Task instructions – Of all the lines in the entries below, give again exactly those starting at the line containing "At what coordinates should I click to accomplish: Increase" and ending at the line containing "Task: Open iShares", both ends included, and no others.

Supplied information –
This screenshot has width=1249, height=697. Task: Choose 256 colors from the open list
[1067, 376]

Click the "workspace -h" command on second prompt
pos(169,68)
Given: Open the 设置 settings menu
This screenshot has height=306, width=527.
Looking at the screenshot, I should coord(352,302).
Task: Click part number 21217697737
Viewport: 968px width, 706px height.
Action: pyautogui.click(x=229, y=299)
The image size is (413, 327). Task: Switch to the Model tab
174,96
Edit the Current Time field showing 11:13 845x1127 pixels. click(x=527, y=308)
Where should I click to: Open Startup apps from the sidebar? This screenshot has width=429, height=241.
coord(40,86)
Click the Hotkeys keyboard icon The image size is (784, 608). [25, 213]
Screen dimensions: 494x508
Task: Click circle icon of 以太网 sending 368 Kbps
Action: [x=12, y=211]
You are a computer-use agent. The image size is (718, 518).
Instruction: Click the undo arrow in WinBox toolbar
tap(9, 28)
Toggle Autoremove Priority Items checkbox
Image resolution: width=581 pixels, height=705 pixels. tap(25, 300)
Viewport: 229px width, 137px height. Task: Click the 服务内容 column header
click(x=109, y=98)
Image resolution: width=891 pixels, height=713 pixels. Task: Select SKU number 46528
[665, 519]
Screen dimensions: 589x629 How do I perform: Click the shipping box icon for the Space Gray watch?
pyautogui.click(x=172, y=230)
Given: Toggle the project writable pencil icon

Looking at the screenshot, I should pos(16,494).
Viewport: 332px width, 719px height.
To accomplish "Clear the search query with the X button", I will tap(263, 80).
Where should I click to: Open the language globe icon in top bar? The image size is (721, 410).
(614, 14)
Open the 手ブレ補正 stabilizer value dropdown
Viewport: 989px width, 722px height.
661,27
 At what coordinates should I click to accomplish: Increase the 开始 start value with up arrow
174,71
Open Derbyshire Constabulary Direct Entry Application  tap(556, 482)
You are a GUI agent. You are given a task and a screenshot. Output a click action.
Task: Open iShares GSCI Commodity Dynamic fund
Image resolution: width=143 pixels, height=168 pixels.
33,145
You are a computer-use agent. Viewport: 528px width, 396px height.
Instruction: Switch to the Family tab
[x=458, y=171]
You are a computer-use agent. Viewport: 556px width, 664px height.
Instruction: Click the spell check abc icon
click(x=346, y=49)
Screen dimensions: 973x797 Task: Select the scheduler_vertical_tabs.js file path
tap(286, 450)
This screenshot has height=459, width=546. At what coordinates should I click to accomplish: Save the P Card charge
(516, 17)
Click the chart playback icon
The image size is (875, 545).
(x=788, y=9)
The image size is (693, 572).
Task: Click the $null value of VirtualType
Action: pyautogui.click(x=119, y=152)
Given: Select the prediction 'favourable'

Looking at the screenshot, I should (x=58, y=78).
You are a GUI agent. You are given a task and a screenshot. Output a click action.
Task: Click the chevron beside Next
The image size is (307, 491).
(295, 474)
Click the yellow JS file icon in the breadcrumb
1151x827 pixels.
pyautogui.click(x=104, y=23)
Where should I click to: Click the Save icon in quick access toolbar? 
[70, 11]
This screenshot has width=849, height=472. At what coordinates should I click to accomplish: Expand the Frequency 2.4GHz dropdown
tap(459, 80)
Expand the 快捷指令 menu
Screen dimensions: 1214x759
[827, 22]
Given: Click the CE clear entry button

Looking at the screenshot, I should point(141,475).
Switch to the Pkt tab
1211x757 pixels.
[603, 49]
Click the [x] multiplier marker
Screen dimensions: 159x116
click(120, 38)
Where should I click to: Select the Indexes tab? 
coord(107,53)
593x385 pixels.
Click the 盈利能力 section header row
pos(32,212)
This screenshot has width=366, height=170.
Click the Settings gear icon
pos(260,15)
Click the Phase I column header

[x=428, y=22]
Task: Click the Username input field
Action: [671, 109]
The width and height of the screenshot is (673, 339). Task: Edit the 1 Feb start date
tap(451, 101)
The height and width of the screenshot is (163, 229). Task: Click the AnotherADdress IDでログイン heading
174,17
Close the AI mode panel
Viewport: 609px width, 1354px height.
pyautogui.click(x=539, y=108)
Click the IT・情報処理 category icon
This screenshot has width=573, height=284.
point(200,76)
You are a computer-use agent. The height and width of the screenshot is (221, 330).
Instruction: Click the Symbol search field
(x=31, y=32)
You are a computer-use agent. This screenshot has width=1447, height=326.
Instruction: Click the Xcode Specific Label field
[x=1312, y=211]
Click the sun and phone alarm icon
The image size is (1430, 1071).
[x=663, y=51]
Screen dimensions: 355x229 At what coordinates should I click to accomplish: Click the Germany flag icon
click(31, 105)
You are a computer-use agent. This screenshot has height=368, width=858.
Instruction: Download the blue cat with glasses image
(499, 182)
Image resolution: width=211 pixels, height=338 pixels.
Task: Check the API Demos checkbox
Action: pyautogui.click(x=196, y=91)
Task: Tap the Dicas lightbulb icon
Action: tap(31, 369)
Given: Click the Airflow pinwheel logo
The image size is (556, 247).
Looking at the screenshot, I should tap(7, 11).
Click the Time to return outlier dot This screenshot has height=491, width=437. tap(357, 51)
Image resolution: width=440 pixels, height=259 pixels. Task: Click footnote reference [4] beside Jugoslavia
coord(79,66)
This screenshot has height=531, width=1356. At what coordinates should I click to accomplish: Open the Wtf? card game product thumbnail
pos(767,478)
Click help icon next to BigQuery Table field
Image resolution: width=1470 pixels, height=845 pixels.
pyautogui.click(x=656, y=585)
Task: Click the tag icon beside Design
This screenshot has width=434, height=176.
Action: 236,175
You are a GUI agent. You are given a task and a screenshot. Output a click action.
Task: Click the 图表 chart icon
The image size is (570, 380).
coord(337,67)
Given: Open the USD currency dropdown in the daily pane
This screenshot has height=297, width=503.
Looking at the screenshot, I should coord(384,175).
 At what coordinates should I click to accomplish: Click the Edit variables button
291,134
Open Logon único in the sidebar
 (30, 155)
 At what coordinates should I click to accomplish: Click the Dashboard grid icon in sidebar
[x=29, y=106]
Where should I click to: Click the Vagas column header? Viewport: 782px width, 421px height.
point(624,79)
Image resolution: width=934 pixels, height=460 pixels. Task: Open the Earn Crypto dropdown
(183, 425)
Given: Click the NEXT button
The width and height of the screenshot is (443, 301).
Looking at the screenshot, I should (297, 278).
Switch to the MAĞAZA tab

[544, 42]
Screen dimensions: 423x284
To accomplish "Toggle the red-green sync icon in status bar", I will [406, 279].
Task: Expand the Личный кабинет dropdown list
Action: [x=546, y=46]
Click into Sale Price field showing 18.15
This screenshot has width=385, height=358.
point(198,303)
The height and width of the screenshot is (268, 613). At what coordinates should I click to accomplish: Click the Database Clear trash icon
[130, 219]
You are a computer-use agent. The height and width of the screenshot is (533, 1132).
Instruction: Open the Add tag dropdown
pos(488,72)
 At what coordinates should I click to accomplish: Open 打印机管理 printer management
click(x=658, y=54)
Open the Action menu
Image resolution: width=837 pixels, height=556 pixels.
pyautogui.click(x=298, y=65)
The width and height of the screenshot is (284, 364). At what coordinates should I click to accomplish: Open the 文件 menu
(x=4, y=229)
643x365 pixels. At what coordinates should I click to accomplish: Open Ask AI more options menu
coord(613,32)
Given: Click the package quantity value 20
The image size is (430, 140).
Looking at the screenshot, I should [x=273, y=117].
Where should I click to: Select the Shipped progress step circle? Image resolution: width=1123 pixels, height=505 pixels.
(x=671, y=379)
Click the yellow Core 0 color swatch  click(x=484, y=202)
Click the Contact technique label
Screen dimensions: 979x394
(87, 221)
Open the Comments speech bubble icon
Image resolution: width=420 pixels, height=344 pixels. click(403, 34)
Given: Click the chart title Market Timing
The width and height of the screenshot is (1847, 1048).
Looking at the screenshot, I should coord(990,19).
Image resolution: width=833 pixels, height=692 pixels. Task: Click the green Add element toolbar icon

Result below –
 At what coordinates should I click to accomplish: Increase the 开始 start value with up arrow
174,71
Open Derbyshire Constabulary Direct Entry Application  tap(556, 482)
You are a GUI agent. You are given a task and a screenshot. Output a click action.
Task: Open iShares GSCI Commodity Dynamic fund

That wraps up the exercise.